There is obviously a very complicated set of conditions, circumstances and consequences of poverty. Poverty is a global problem. A sociology scholar, Peter Townsend, wrote a very good book, Poverty in the United Kingdom, a fat book published by Penguin in the 1970s. He had an interesting idea. He conducted a survey asking people what sort of foods they ate: “Did you have roast beef for Sunday lunch”, things like that. People asked why he was doing it. He said, “You’re poor if you don’t feel part of the community where you live”. Something about having normal foods and things like that is very important. He conducted a very large survey with more than 2,000 observations and tried to establish that when you think about poverty, you think of people and whether they feel part of the community. It was very interesting.

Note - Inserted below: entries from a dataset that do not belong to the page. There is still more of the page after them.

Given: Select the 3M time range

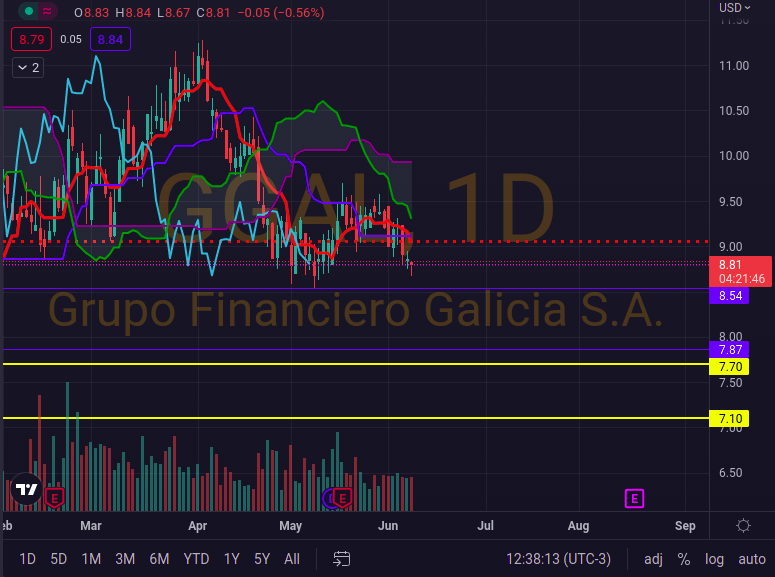Looking at the screenshot, I should [125, 558].
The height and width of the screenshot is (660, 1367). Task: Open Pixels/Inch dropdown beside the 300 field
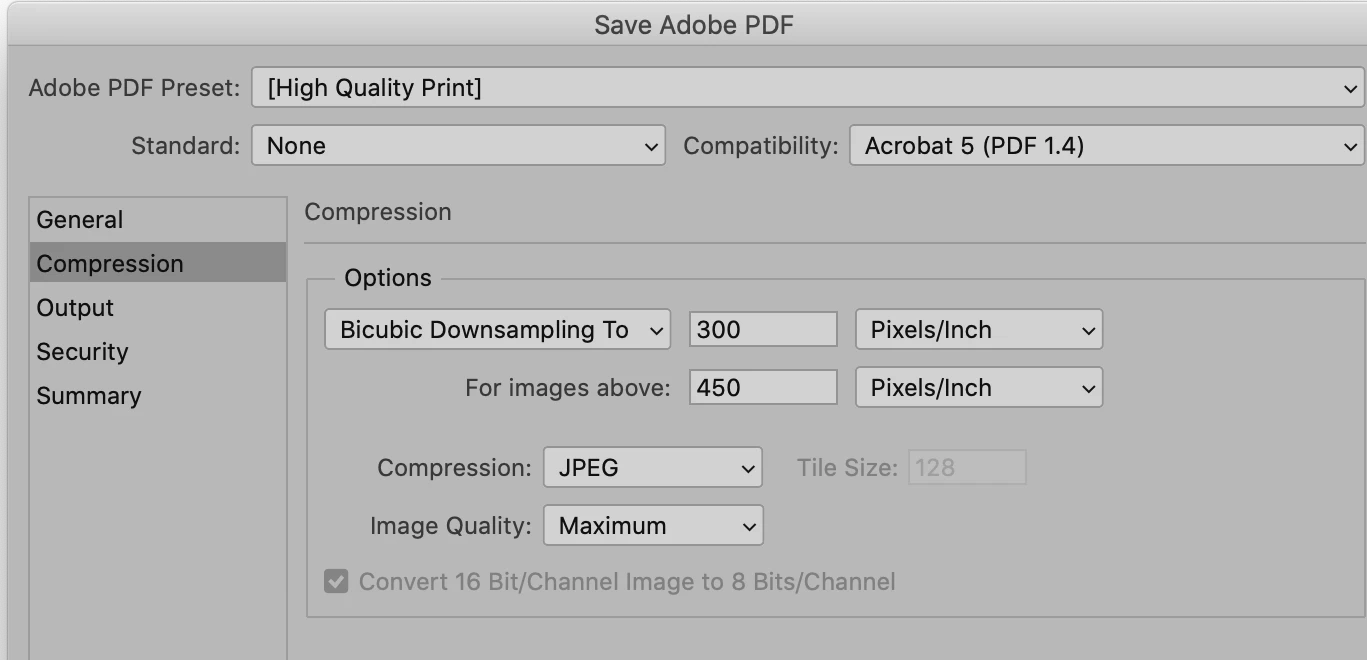(978, 330)
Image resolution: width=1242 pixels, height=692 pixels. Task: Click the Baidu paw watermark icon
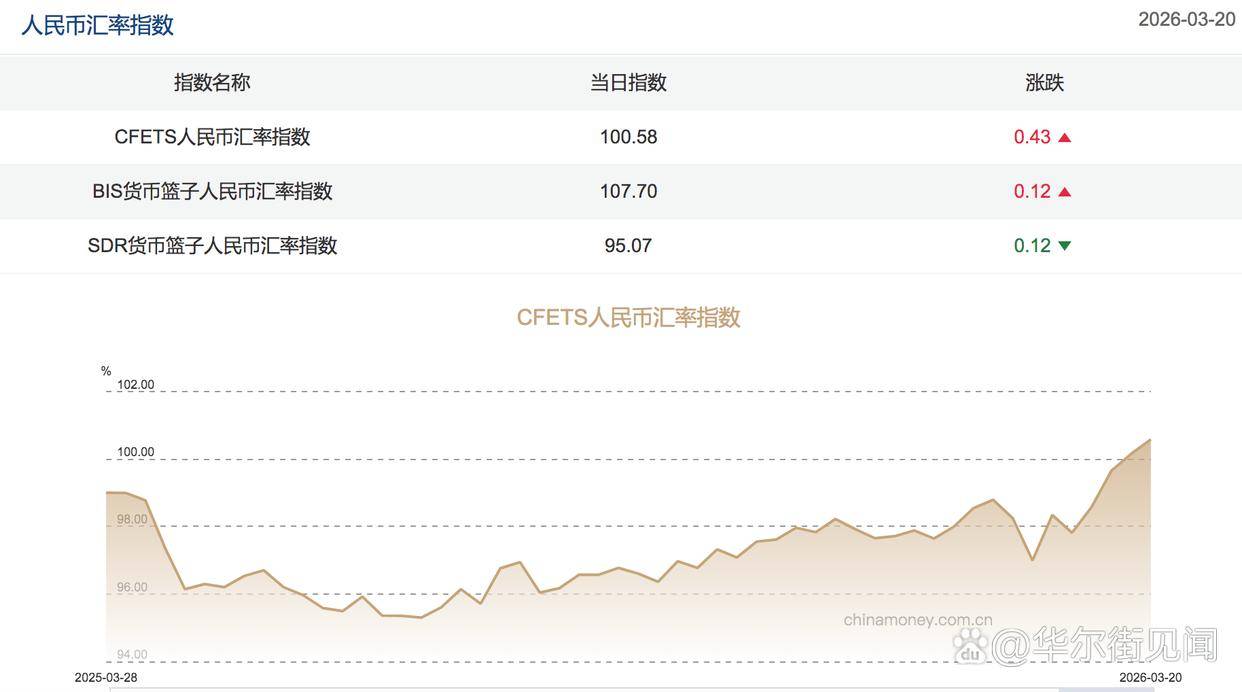969,645
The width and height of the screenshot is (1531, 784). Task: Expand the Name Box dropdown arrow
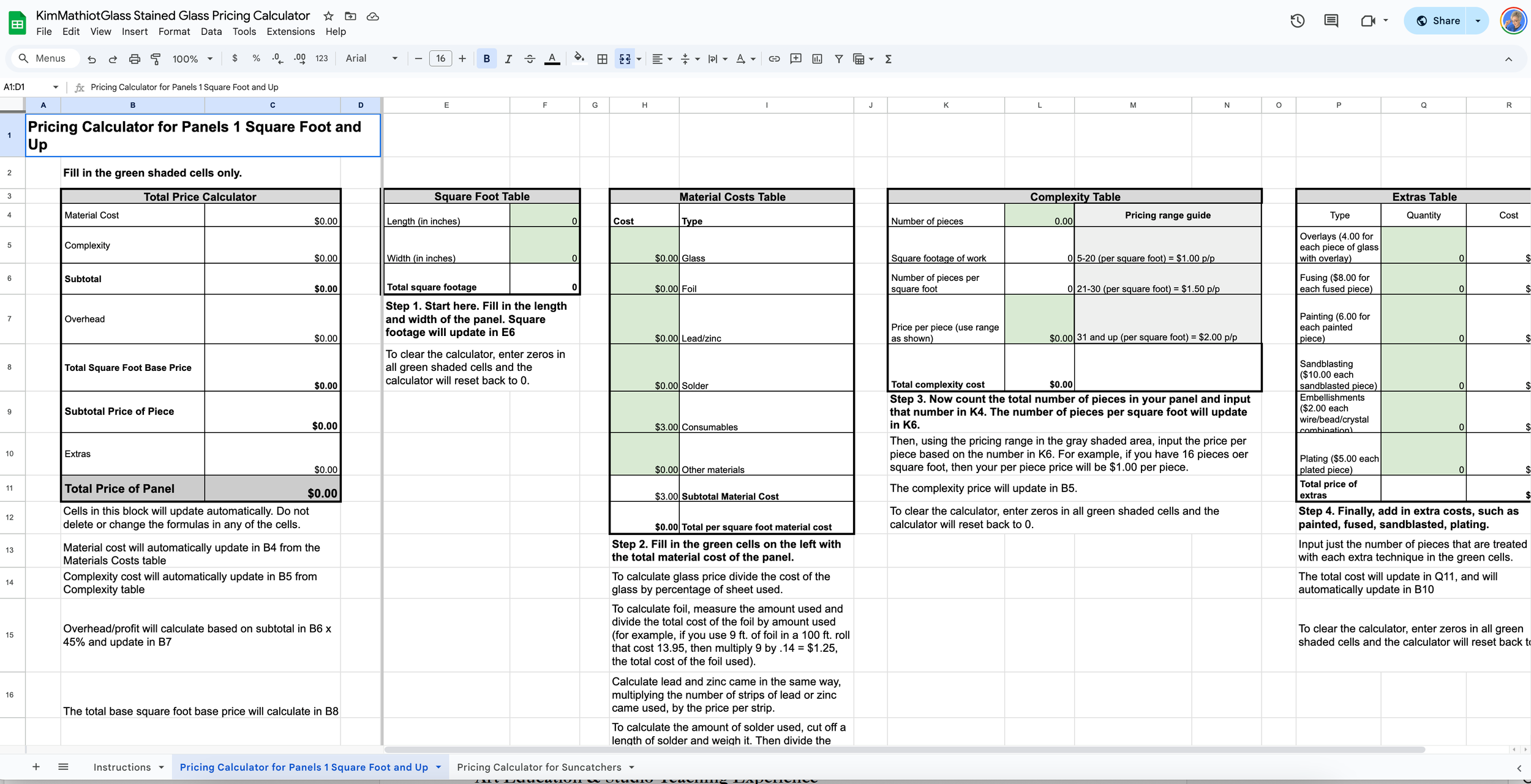[x=56, y=87]
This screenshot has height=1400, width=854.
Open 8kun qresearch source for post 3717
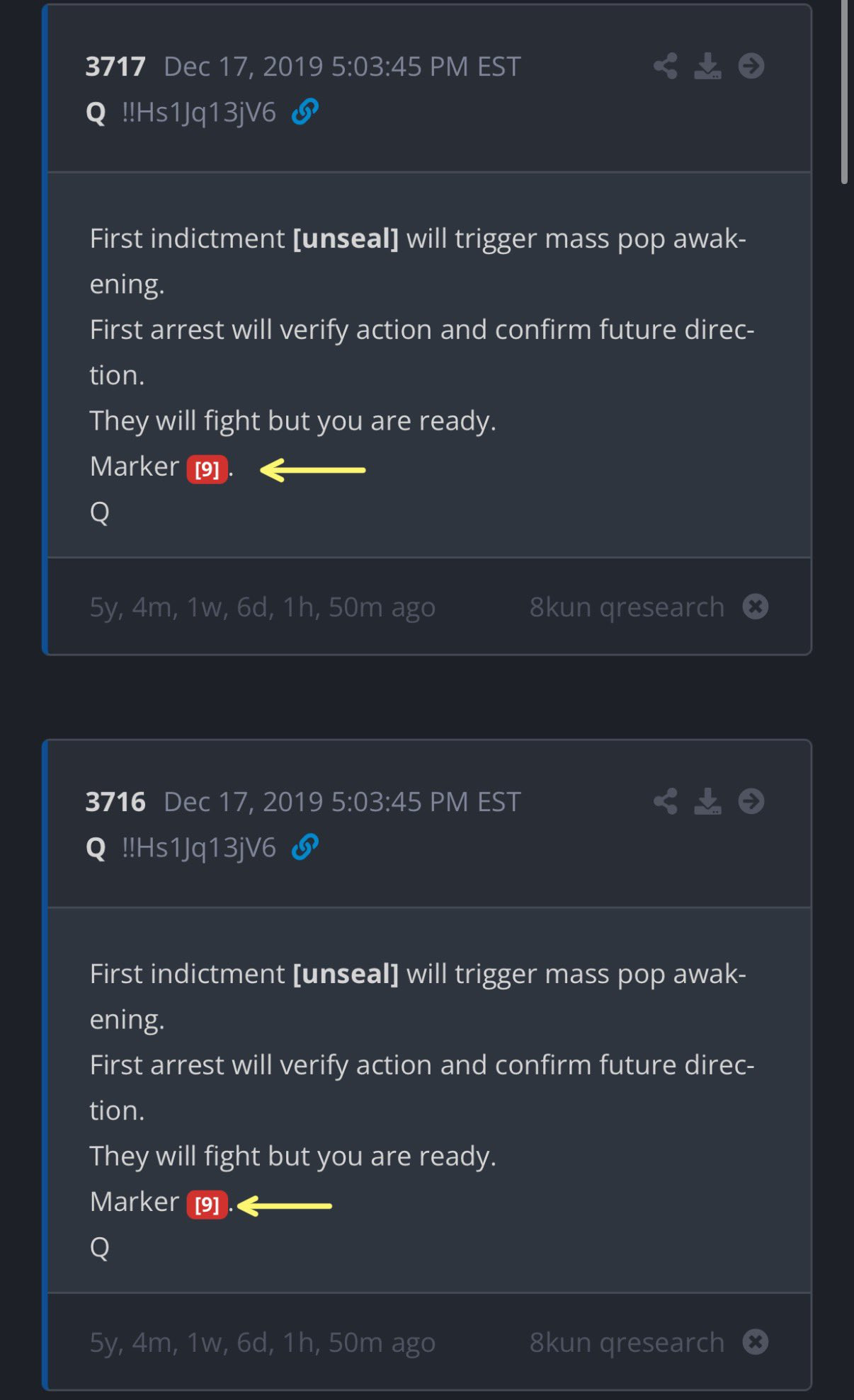pos(627,607)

A famous economist, Amartya Sen, has done a lot of work on poverty. He said, “You’re poor if you cannot develop all the potentialities that you have”. For example, it is not good enough to say that we all need a certain kind of income. If I am disabled or cannot walk, I need extra facilities and extra income to be able to do what you do. We have to think of the variety of circumstances that prevent people doing what they should be able to do.

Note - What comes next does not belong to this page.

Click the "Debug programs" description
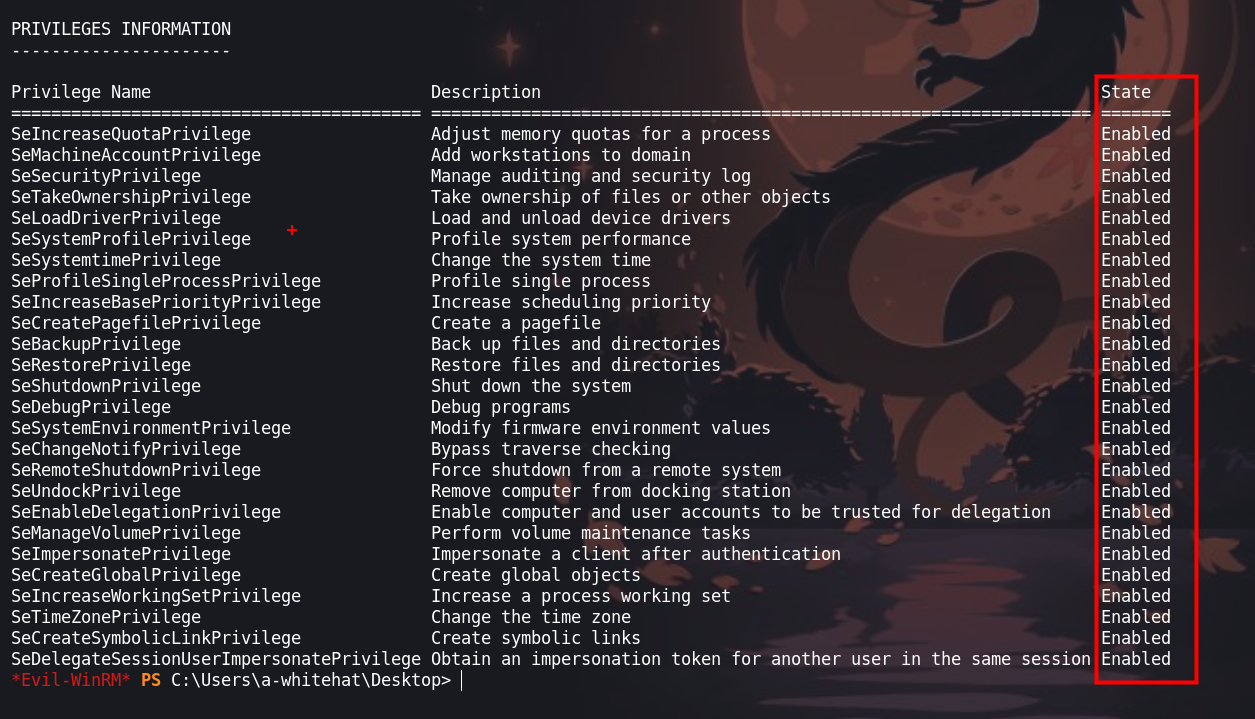The height and width of the screenshot is (719, 1255). (x=501, y=407)
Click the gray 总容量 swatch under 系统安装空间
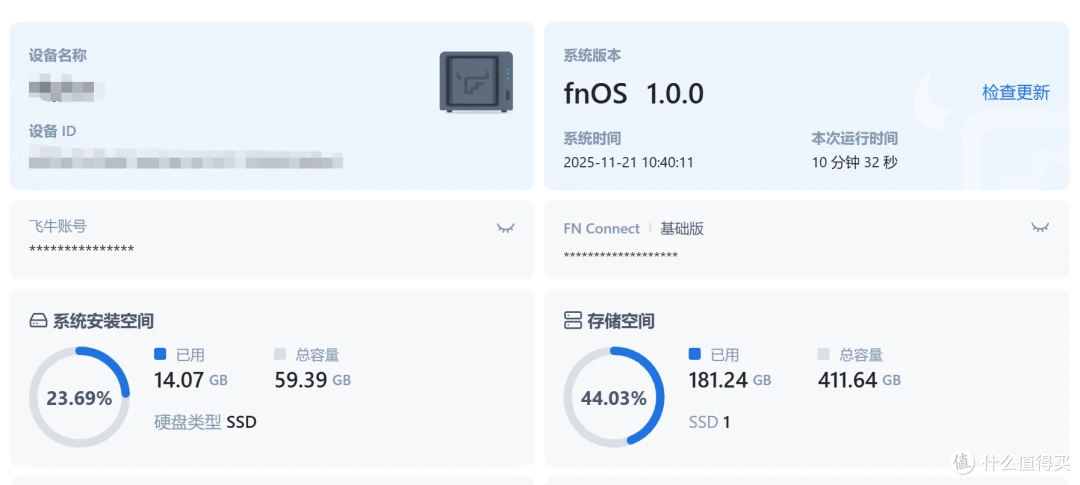The image size is (1080, 485). (280, 354)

I am going to say something fairly controversial. There is one answer. People do not like it but I have to say it. It is the only satisfactory answer that I know, and it is to have a basic income or a citizen’s income. I have been advocating that, in one way or another, for 30 or 40 years now. The idea is that just as we all have the right to vote, we should have a right to income. Some areas, such as Alaska, and some countries have implemented a basic income plan. The idea is that every adult who is eligible to vote should have a certain basic weekly or monthly income. Of course, this is a very controversial issue. People say, “Why should you pay people for not working? If they get money for not working, they will never work again and that is terrible”.

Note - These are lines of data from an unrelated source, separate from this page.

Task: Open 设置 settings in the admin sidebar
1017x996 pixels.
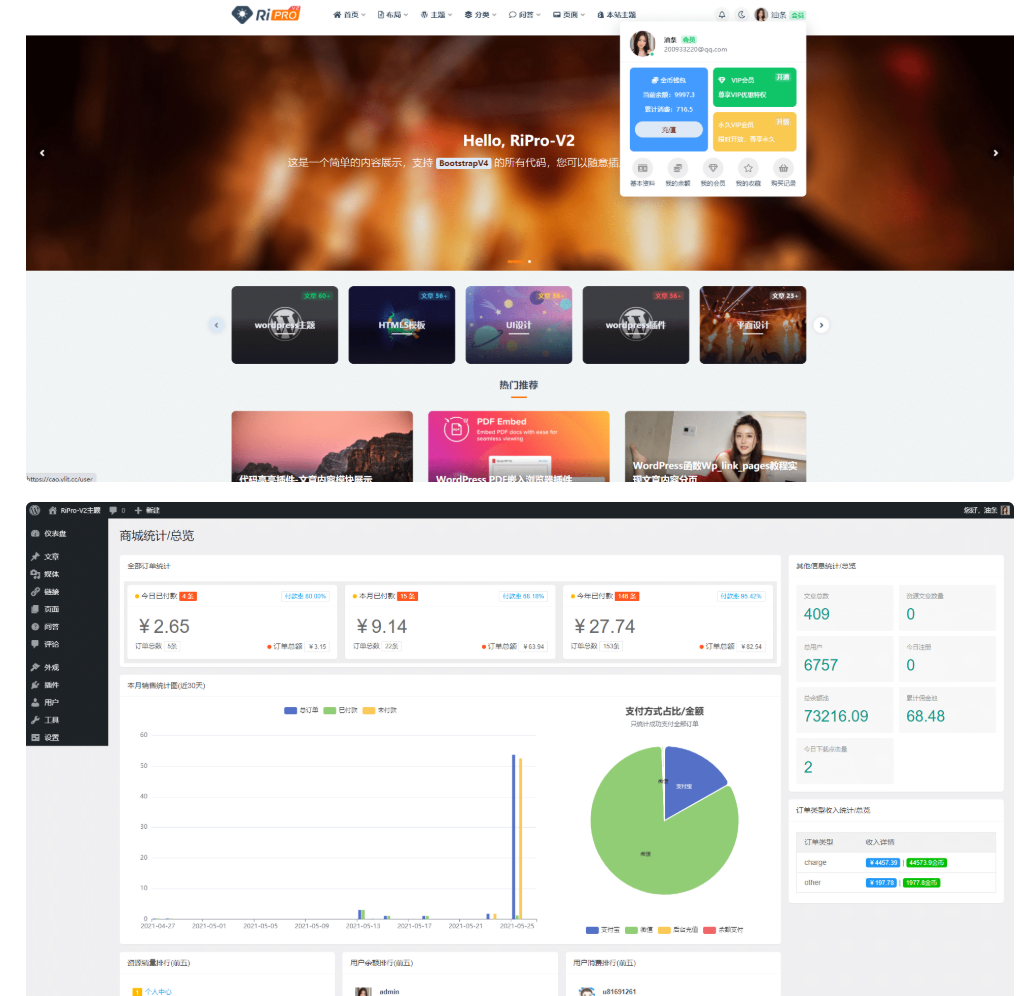Action: 51,738
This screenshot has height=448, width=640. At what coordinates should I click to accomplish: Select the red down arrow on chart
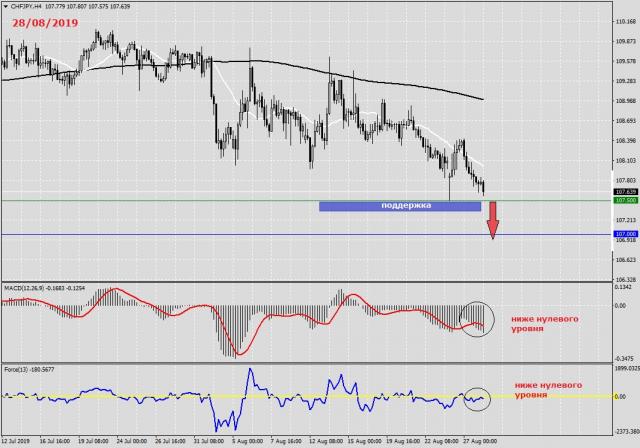click(x=492, y=220)
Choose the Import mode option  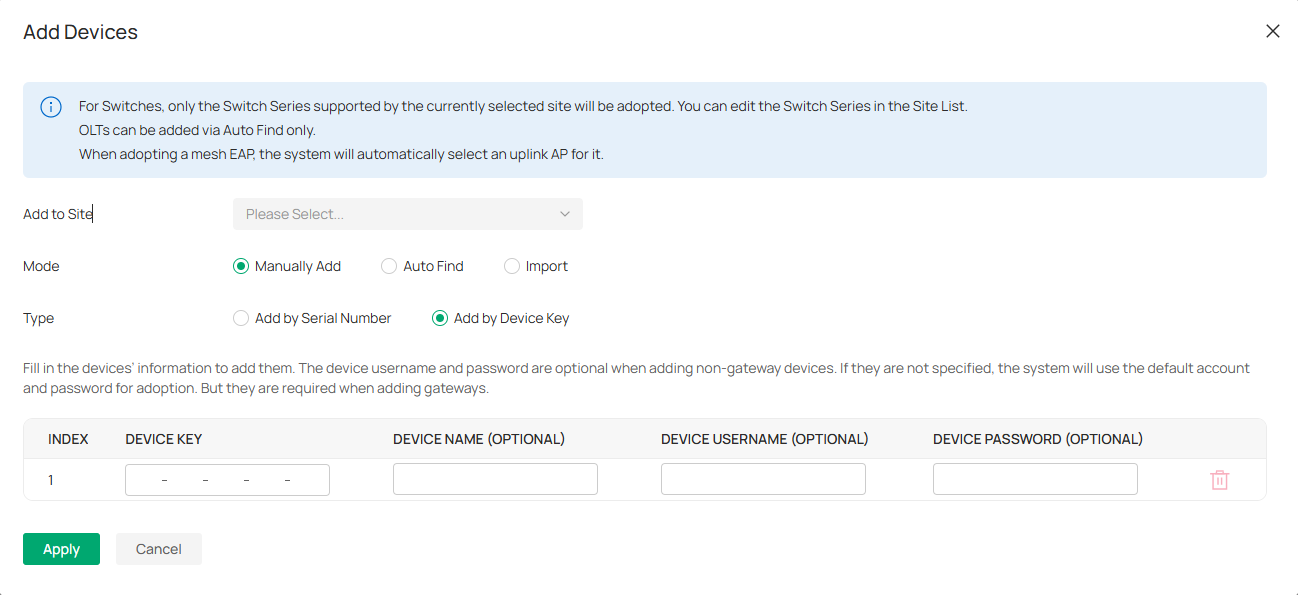[512, 266]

As the right reverend Prelate said, a lot of us do unpaid work, especially women. One way to think of poverty is that, at various stages of their lives, women have circumstances that force them into poverty, or at least into low-income jobs. Suppose we implement a policy I proposed in my recent book, The Poverty of Political Economy. We pay every woman who is on the electoral register £100 per weekend. I am being moderate because I do not want to frighten the horses too much. That is £5,000 per year. Let us say that there are 30 million women voters. I am making all this up, but I do not think it is impossible to finance that sort of thing. If we do that, one thing is quite certain regarding things such as child poverty, lack of heating in the house or lack of food. If the woman in the family gets an income supplement, she is going to spend it on the family as well as herself, on things such as household expenditure and heating. This has been shown in some countries that have tried it.
I know people say that income is not enough, but if you want a single policy, let us try it and let us make it universal. Rather than saying, “Let me first identify who is poor and give it only to them”, give it to everybody. Then, if you want to allow the people who are rich not to have it, they can either give it up, use it as part of a tax payment or whatever. Make it completely universal.
If you make it universal, many of the problems that families have from poverty would be tackled. Obviously, there will be problems of what to do for poor single men or elderly people, but we have pensions for the elderly. If we find that there are people who would not be helped because they are not in any of these categories, that is all right.
I am not the only person who advocates this. James Meade, a Nobel Prize-winning economist at Cambridge, was another, as was a man whose name I am trying to remember—the FT’s economics correspondent, whose first name was Sam—
Yes, it was Sam Brittan. Sam Brittan, James Meade and I were the three people advocating a basic income back in the 1960s and 1970s. This is not a new idea; there is a whole volume called the Palgrave International Handbook of Basic Income, in which I have a contribution. The whole idea of a basic income is the most convincing way I have seen to tackle poverty.
There was a social justice commission appointed by John Smith, when he was leader of the Labour Party. I submitted evidence to it, but it came to nothing because he passed away.
I do not have any more time, but the whole idea of a basic income, paid to women on the electoral register, is something that we should explore seriously to see whether it works.